It’s no secret that in the cryptocurrency community security should always be at the forefront of your mind. Exchanges are hacked from time to time, scammers are abound, and the only thing between you and losing all of your precious crypto is custody of your private keys.
For those new to the world of financial sovereignty, this can be a little overwhelming at first. Any crypto enthusiast worth their salt, makes one of their first investments into the crypto space in a hardware wallet. (Personally, I have both a trezor and a ledger nano S hardware wallet, but I definitely prefer the trezor and use it over the ledger whenever possible) This is sound advice, as maintaining control over your private keys is the key to keeping your money safe. By storing your cryptocurrencies in a hardware wallet (also known as cold storage) you are eliminating the potential for a would be hacker to gain access to your device and pilfer your keys. This is because cold storage means storing cryptocurrency in any capacity that is disconnected from the internet. Hardware wallets aren’t the only cold storage solution, as you can also generate paper keys (essentially a written or typed copy of your private key) or store private keys on a computer or hard drive that is disconnecting from an internet enabled device.
One thing is for sure, while cold storage may be the safest way to store your crypto, it definitely has it’s drawbacks. It can be a little bit nerve wracking to store thousands of dollars on a key chain. You may worry more about the physical solution than you do about an actual online storage solution like an exchange wallet. Things like floods, fires, robberies, and general absentmindedness could all potentially claim your crypto from you at a moments notice. Ink on paper can evaporate over time and there’s really no way to know that hardware wallets will ALWAYS work like they’re supposed to. You also run into the issues of vulnerability vectors by creating backups of your private keys and storing them in multiple locations, while having your private keys stored in 2 or 3 places instead of just one might prevent loss in the event of a disaster, it also presents another opportunity for that money to be accessed without your knowledge. Something to consider. Personally, the idea of storing my private keys (either paper or plastic) in a safe deposit box managed by a brick and mortar bank gives me a cold shudder.

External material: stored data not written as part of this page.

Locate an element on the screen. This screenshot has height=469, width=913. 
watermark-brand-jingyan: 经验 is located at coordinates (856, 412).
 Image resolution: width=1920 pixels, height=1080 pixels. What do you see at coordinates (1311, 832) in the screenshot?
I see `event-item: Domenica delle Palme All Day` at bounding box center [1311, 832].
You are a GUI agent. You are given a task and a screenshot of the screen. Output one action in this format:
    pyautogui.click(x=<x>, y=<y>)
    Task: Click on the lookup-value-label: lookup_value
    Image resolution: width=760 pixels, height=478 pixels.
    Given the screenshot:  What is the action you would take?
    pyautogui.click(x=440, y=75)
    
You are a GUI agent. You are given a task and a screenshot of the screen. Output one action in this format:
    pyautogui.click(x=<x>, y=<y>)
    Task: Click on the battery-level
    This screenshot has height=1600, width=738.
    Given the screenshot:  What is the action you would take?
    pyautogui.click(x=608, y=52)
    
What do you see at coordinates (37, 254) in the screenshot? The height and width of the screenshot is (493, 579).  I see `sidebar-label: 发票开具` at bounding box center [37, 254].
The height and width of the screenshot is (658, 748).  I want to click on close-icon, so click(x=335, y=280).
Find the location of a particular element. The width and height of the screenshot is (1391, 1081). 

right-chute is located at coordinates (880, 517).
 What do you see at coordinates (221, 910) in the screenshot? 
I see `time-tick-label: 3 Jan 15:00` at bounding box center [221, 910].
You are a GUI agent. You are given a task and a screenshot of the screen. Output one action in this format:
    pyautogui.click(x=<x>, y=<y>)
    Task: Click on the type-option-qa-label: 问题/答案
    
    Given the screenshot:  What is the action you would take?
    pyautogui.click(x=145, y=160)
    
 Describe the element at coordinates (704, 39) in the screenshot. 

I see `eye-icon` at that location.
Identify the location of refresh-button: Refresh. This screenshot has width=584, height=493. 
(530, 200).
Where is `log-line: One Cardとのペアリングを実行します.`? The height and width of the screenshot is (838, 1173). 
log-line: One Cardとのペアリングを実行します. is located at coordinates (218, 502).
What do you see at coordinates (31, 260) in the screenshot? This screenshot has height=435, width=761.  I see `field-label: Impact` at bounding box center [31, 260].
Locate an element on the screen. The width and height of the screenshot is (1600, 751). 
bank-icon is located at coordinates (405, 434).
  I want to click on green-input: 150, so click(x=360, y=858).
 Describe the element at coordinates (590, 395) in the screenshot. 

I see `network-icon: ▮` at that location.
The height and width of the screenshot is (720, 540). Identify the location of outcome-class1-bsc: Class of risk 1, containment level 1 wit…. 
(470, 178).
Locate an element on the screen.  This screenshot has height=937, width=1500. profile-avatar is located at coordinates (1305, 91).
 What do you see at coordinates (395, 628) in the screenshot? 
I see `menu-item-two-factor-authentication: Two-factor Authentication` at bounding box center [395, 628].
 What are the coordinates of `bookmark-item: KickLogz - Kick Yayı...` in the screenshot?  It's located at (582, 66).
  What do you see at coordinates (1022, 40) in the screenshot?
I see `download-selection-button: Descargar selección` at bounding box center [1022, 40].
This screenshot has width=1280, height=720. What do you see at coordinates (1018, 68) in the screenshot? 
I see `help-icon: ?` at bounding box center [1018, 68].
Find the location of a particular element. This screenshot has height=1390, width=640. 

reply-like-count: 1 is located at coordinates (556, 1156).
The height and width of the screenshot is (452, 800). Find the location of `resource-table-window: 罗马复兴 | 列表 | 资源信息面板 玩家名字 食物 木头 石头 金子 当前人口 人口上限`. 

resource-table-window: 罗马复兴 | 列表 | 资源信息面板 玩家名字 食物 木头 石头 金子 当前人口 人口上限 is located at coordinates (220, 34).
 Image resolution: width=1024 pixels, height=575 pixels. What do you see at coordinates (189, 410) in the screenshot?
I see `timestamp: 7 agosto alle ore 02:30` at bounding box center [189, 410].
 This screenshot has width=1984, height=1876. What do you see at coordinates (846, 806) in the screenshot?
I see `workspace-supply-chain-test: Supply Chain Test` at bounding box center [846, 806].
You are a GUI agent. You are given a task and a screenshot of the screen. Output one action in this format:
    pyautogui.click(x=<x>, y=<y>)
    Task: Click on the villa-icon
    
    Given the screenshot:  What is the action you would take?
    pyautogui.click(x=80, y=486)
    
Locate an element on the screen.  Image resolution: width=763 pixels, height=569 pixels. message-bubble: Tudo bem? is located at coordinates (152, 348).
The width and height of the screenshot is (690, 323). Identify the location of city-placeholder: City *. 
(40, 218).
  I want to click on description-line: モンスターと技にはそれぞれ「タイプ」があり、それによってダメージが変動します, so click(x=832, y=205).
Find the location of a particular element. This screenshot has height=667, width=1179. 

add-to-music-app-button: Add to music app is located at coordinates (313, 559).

I really think the best solution lies in a mixture of everything. Diversify your holdings across multiple security platforms. Provided you plan on continuing to grow them and provided that you are in the game for the long hodl, it really makes sense to take advantage of multiple ways of keeping your crypto safe. Trezor and Ledgers are great, but what happens if something goes wrong with the software and you can’t access your crypto for a long time…or maybe forever? Worst case scenario, I know, but the potential is there. This is why distributing your crypto across several storage methods is a good idea, to protect yourself from losing everything in one fatal flaw.
An example would be storing 1 btc in a paper wallet (keep one copy in your personal safe and one copy buried in a mason jar on a deserted island) and storing 1 btc in your trezor. However, there is an important thing to consider here, that is the amount of liquidity that we trade off for the security we gain from cold storage.
Doing a private key recovery from a paper wallet isn’t exactly difficult, but it’s not exactly the most intuitive, fast paced thing, and user friendly thing in the world either, at least not yet anyways. And while I love using my trezor, it does take a little time for me to navigate to the website, punch in my pin code, wait for my wallet to load up and then navigate to the correct currency and conduct my transaction.
It is important to consider these trade offs in liquidity that come with security benefits. What I mean when I say that is that if you plan to buy bitcoin and sell it if it drops below a certain price, you could very easily see an additional 10% swing following your stop loss, long before you even get the bitcoin transferred onto your exchange of choice. Now for someone like myself who chooses to hold for the long term and I keep 99% of my crypto in cold storage, this is really a non issue…but for anyone else who might be involved in day trading or swing trading, it might not be a bad idea to consider keeping smaller portions of crypto on exchanges, or maybe even moving it back and forth between warm wallets on your personal computer and the exchange wallets.
Provided that you practice good cybersecurity habits, your computer is a relatively more safe place to store your private keys than an exchange, for the simple reason of the size of the target painted on your backs. Who is a would be crypto thief more likely to target? Random everyday desktop computers they scour for crypto, or an exchange laden with every coin imaginable? This is what’s called a honey pot.
In my opinion, a thoughtful mix of cold storage solutions for the long term, warm/hot wallets for the mid term/short term on your computer, and exchange storage for only extremely necessary liquidity or short time periods is ideal. It is also interesting to consider, that in a world of growing connectivity by cryptocurrency, there may come a day when making a purchase with bitcoin is an as common as making a purchase with cash. Take it from me, if you’ve never experienced how easy and painless it is to send someone crypto in exchange for something, definitely try it out, it’s a blast. It may be reasonable to start thinking about portable warm/hot wallets like on your cell phone the way you think about cash that you pull out an ATM. It would be silly to carry around $5,000 in cash in your wallet, just as it would be silly to carry around $5,000 in bitcoin stored in your cell phone.
Manage your cryptocurrency carefully, and take steps to ensure that you are being the best custodian possible for your funds. There are no do overs around here.